WITH THE SPECTACULAR drop in the prices of commodities, countries like Russia and Venezuela are reeling. With the price of oil down in the low $30s, the Bolivarian Revolution is stalled (mismanagement didn't help either). Africa, a continent that has been ravaged first by colonialism, then natural resource exploitation, export substitutions, and neoliberal globalization, is sinking faster than Latin America, her people faced with starvation on a grand scale. The extent of this drama has prompted Robert Zoellick, the president of the World Bank, to propose that the "rich" countries devote 0.7 percent of their stimulus packages, both economic and financial, to a fund dedicated to helping the most vulnerable countries -- a proposal that fell on deaf ears. The old adage, chacun pour soi et Dieu pour tous, appears more relevant than ever.

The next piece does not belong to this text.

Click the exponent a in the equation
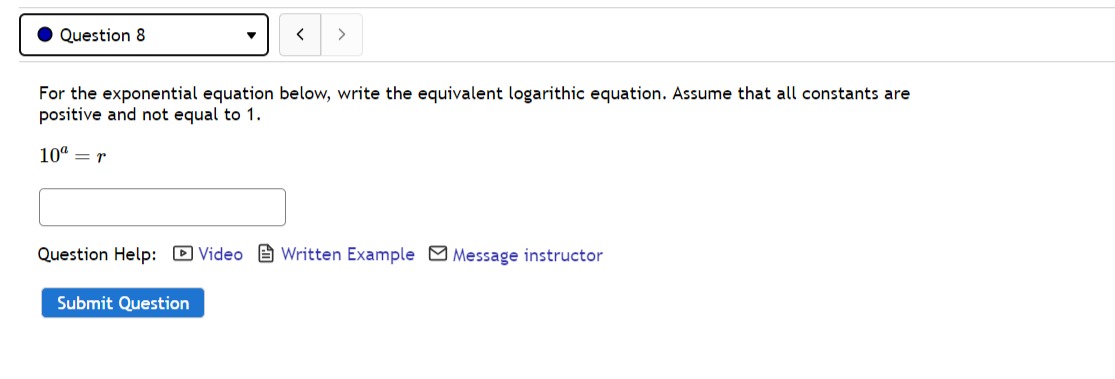This screenshot has width=1115, height=379. coord(63,150)
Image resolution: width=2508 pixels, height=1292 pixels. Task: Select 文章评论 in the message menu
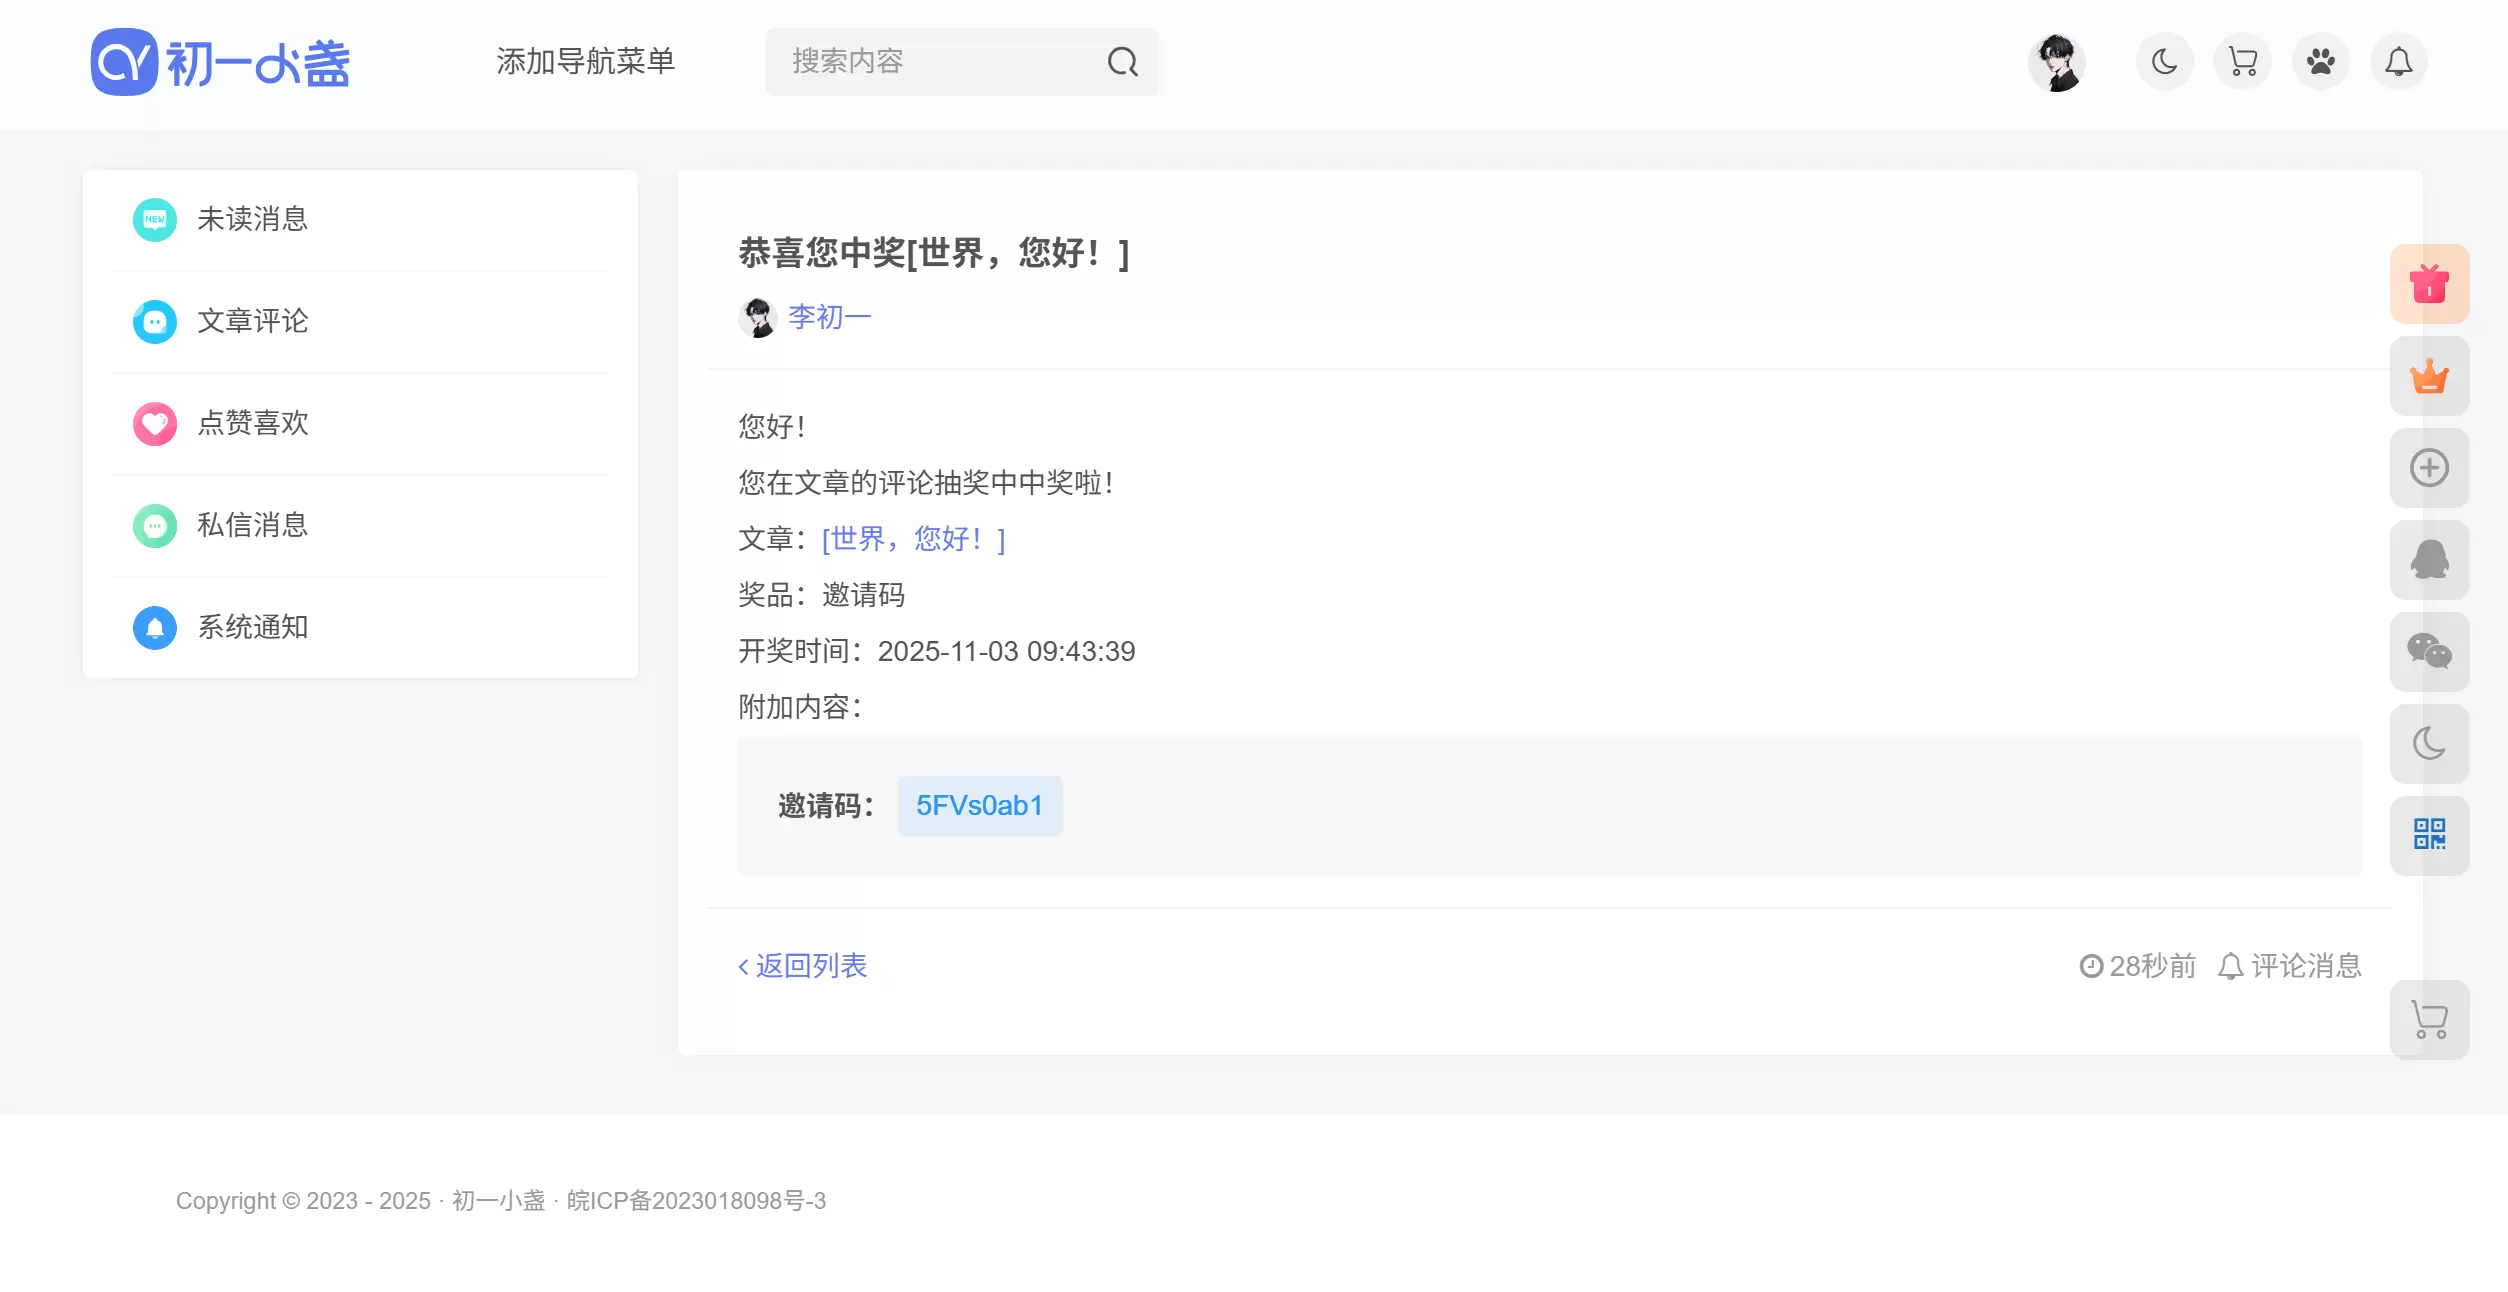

MY FRIEND IS CONCERNED with unemployment -- a legitimate concern undoubtedly. By the time you read this the U.S. will have passed the 4 million mark -- a very conservative and distorted statistic. But what of the 20 million jobs lost in China, the tens of millions in Africa, and other parts of the world? Europe is losing jobs at a faster pace than the United States. Japan, South Korea, and all the "Asian tigers" are hunkering down, as their economies are teetering. India's suicide rate is at an all-time high. A job -- with a living wage -- is becoming a luxury in most parts of the world. The spiral is accelerating, with no policymaker able to figure out how to apply the brakes.

SOCIAL UNREST, like a prairie fire fueled by heavy winds, is spreading all over the world from Russia to China. In Europe, they have toppled governments (Iceland, Lithuania, and counting). A new wave of riots is engulfing Greece. Two and half million people descended in the streets of French cities. Italy sits on top of a soon-to-erupt Vesuvius. Turkey is not immune. No country is immune, not even the U.S., which will eventually join the fray. Universities are in turmoil, from Helsinki to La Sorbonne (remember 1968?) in Paris. Governments, in spite of the crisis, or because of it, are increasing their policing budgets, unleashing these forces of state repression upon their own people. Scarcity brings fear and fear brings repression -- an old story.

WHICH BRINGS ME BACK to the Doomsters. Some welcome the chaos in the making in the name of the famed "socialist revolution," but others, often located in the U.S. -- people who have made a business (often profitable) of predicting doom and gloom -- lend a hand to the repressive times ahead. People like James Howard Kunstler, Jay Hanson of dieoff.org fame, Jan Lunberg of "Cultural Change," Dale Allen Pfeiffer of Surviving Peak Oil, conspiracy theorist Michael Ruppert of From the Wilderness, Matt Savinar of Life After the Oil Crash, are just a small sample of that notorious crowd.

ONE TO PARTICULARLY ENJOY is Dmitry Orlov, who for years predicted the collapse of the former Soviet Union and is now predicting the same outcome for the U.S. Orlov's recent speech given on February 13, 2009, at the Long Now Foundation -- a bunch of new/old-age do-gooders -- in which he claimed "that all the [support] systems and institutions that are keeping us alive [are crashing]." Says Orlov: "Forget 'growth,' forget 'jobs,' forget 'financial stability.' What should their [the policy makers] realistic new objectives be? Well, here they are: food, shelter, transportation, and security." Orlov goes on with a mind-numbing rant that includes getting a tiny chunk of land to grow food and an AK-47 for security. Notice that health care and education are not a part of his program... One should read the entire diatribe, "Social collapse best practices," to get a clear picture of today's face of reaction. Gloom and doom, it actually is -- and utterly socially irresponsible.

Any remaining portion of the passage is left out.